**Exercise objective**. Please reproduce the material from the line with "You are a GUI" to the line with "click(612, 92)", both included, shifting every coordinate in the answers by -27 and leaving out the pictures.
--- Begin Records for the exercise ---
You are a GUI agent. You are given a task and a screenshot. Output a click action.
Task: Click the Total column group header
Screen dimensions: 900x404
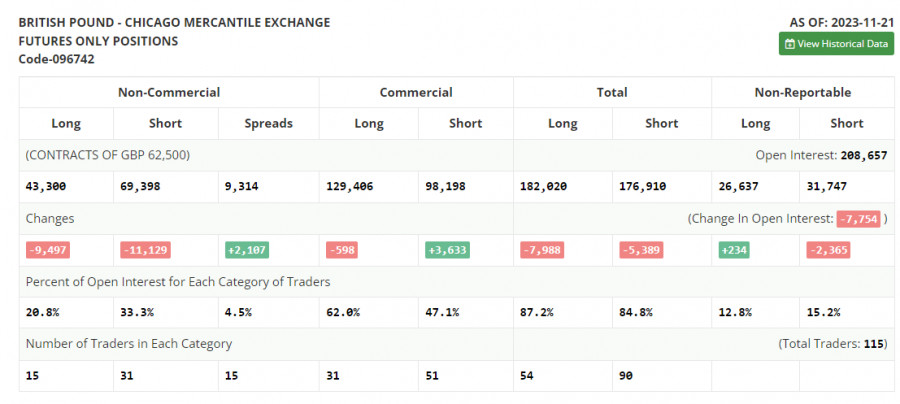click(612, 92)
--- End Records for the exercise ---
--- Begin Records for the exercise ---
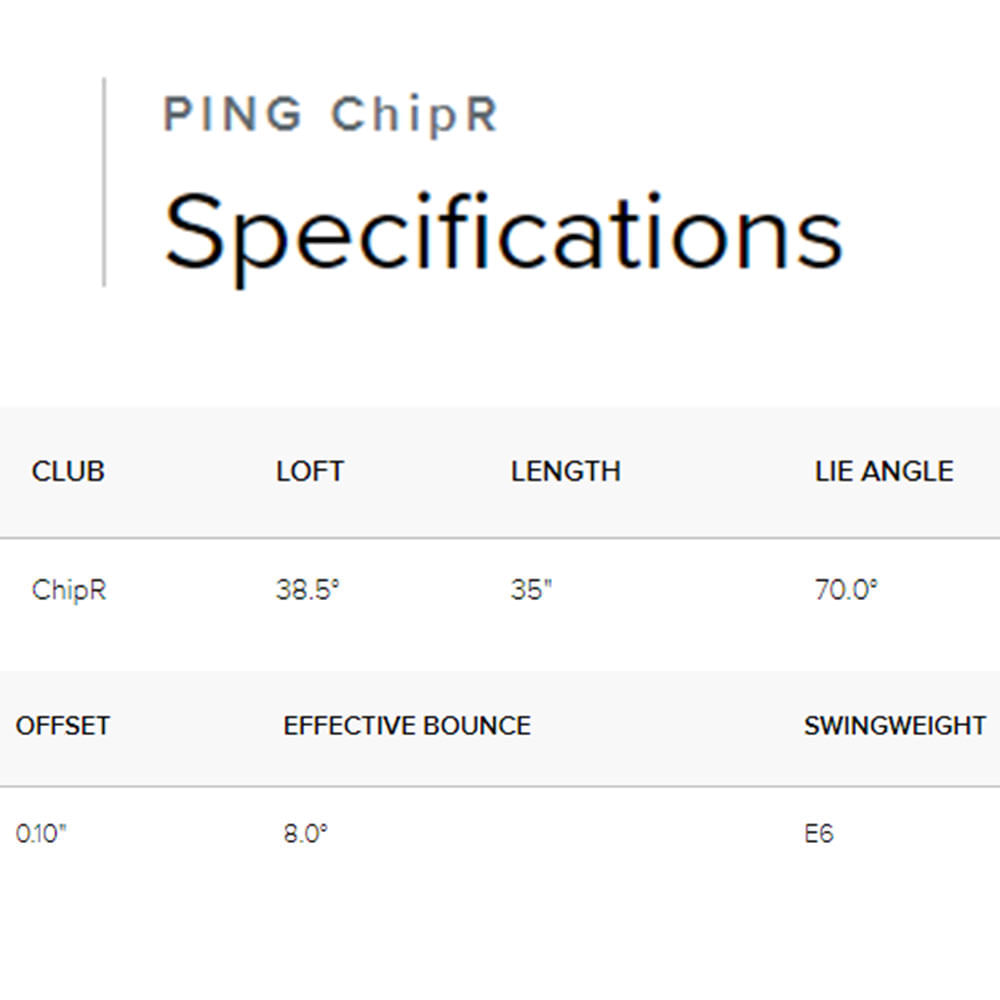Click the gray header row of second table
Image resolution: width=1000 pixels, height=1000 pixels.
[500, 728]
--- End Records for the exercise ---
**Correct response**.
You are a GUI agent. You are given a task and a screenshot. Output a click action.
Task: Click the Total column group header
Screen dimensions: 900x404
click(585, 65)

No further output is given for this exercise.